*Provided passage*.
┌──

While I read with great interest the development of a nomogram to predict the 5-year recurrence of border ovarian tumors, my enthusiasm was tempered by the numerous deficiencies in the statistical analysis.
The first issue is the prediction time horizon, which was reported to be 5 years. All included patients appear to have been followed for a minimum 5 years from diagnosis to recurrence or last follow up, with a median of 7.9 years; it is therefore improbable that recurrence at 5 years is actually being predicted. To predict recurrence at 5 years would require follow-up evaluation until 5 years from diagnosis, with those lost to follow up censored at the point of last known outcome status. Survival-based methods such as Cox regression are then used, which uses all available information, in preference to logistic regression, which was used by Bendifallah et al, because logistic regression is unable to account for censored observations.
This naturally brings us to the absence of information on whether there were patients who were followed for <5 years or had a recurrence before the 5 years and were omitted from the analysis. This would seem not only illogical, given the aim to predict recurrence by 5 years, but also likely to suggest selection bias.
Bootstrapping (or cross-validation) is seen as the preferred method for internal validation to quantify and adjust for optimism. However, all variable selection procedures, including the flawed univariate screening (carried out by Bendifallah et al ) should be repeated the within each bootstrap sample. Failure to do this and simply to assess the final model in each bootstrap sample, as done in the study by Bendifallah et al, is flawed and does not constitute a valid assessment of internal validity.
Finally, the authors correctly concluded that external validation is required before the nomogram is considered in routine practice. Unfortunately, the authors have crucially failed to present the model in sufficient detail to allow external validation by independent investigators. A nomogram is merely a graphic presentation of the underlying logistic regression model to aid routine use. External validation of the model would require the actual regression model, including all regression coefficients and the intercept, to be reported. Given the sample size requirements of external validation studies, manually entering patient details into the nomogram to generate the predicted probabilities of recurrence is not only infeasible but also fraught with likely data entry and measurement error issues.

└──

Copy out the critique of the ovarian tumor recurrence nomogram above in full, word for word.

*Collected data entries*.
┌──

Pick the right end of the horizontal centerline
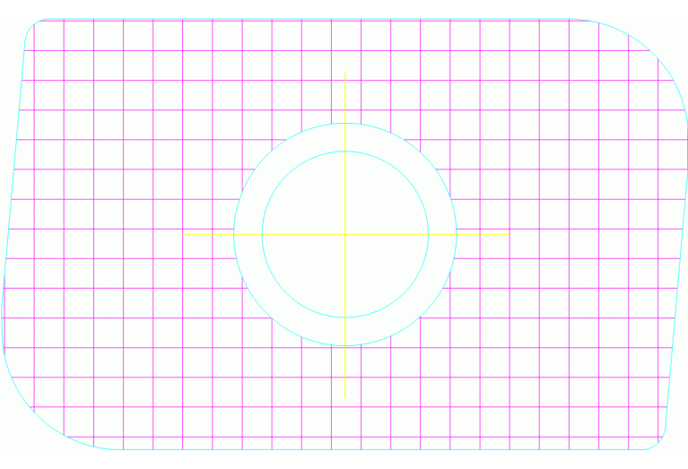This screenshot has height=469, width=688. 508,234
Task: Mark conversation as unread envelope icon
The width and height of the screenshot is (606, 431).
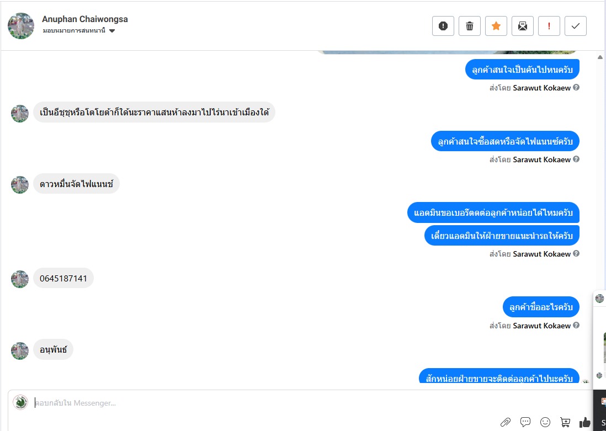Action: tap(523, 26)
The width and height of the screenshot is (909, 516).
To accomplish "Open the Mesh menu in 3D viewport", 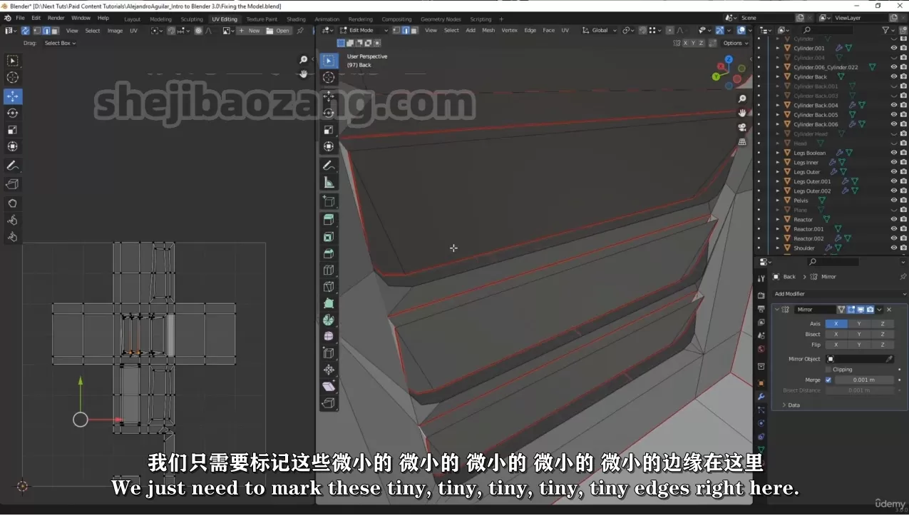I will click(488, 31).
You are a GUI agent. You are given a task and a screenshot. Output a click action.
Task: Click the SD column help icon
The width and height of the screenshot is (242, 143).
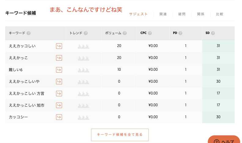click(x=213, y=33)
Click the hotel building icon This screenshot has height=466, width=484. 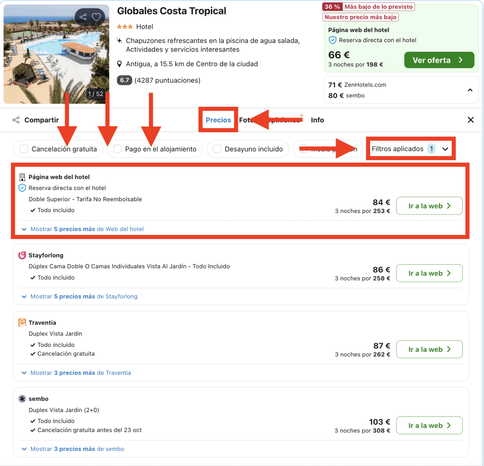click(x=22, y=177)
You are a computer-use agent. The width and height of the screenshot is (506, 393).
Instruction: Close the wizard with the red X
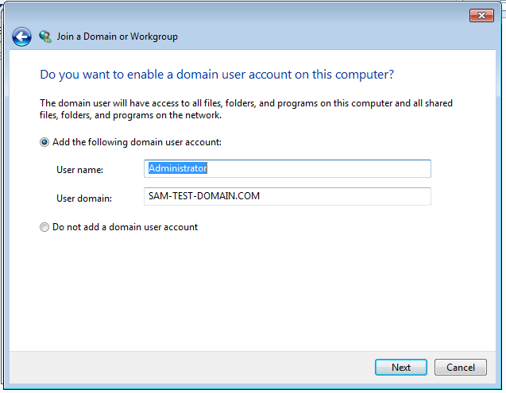click(x=481, y=15)
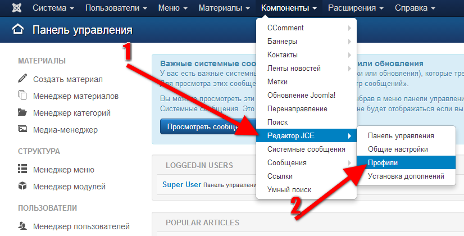Click the stack icon for Менеджер материалов
The height and width of the screenshot is (236, 464).
[22, 96]
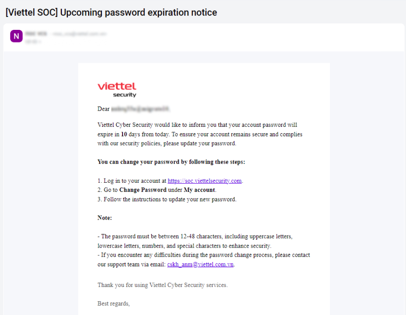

└──

*Task response*.
While I read with great interest the development of a nomogram to predict the 5-year recurrence of border ovarian tumors, my enthusiasm was tempered by the numerous deficiencies in the statistical analysis.
The first issue is the prediction time horizon, which was reported to be 5 years. All included patients appear to have been followed for a minimum 5 years from diagnosis to recurrence or last follow up, with a median of 7.9 years; it is therefore improbable that recurrence at 5 years is actually being predicted. To predict recurrence at 5 years would require follow-up evaluation until 5 years from diagnosis, with those lost to follow up censored at the point of last known outcome status. Survival-based methods such as Cox regression are then used, which uses all available information, in preference to logistic regression, which was used by Bendifallah et al, because logistic regression is unable to account for censored observations.
This naturally brings us to the absence of information on whether there were patients who were followed for <5 years or had a recurrence before the 5 years and were omitted from the analysis. This would seem not only illogical, given the aim to predict recurrence by 5 years, but also likely to suggest selection bias.
Bootstrapping (or cross-validation) is seen as the preferred method for internal validation to quantify and adjust for optimism. However, all variable selection procedures, including the flawed univariate screening (carried out by Bendifallah et al ) should be repeated the within each bootstrap sample. Failure to do this and simply to assess the final model in each bootstrap sample, as done in the study by Bendifallah et al, is flawed and does not constitute a valid assessment of internal validity.
Finally, the authors correctly concluded that external validation is required before the nomogram is considered in routine practice. Unfortunately, the authors have crucially failed to present the model in sufficient detail to allow external validation by independent investigators. A nomogram is merely a graphic presentation of the underlying logistic regression model to aid routine use. External validation of the model would require the actual regression model, including all regression coefficients and the intercept, to be reported. Given the sample size requirements of external validation studies, manually entering patient details into the nomogram to generate the predicted probabilities of recurrence is not only infeasible but also fraught with likely data entry and measurement error issues.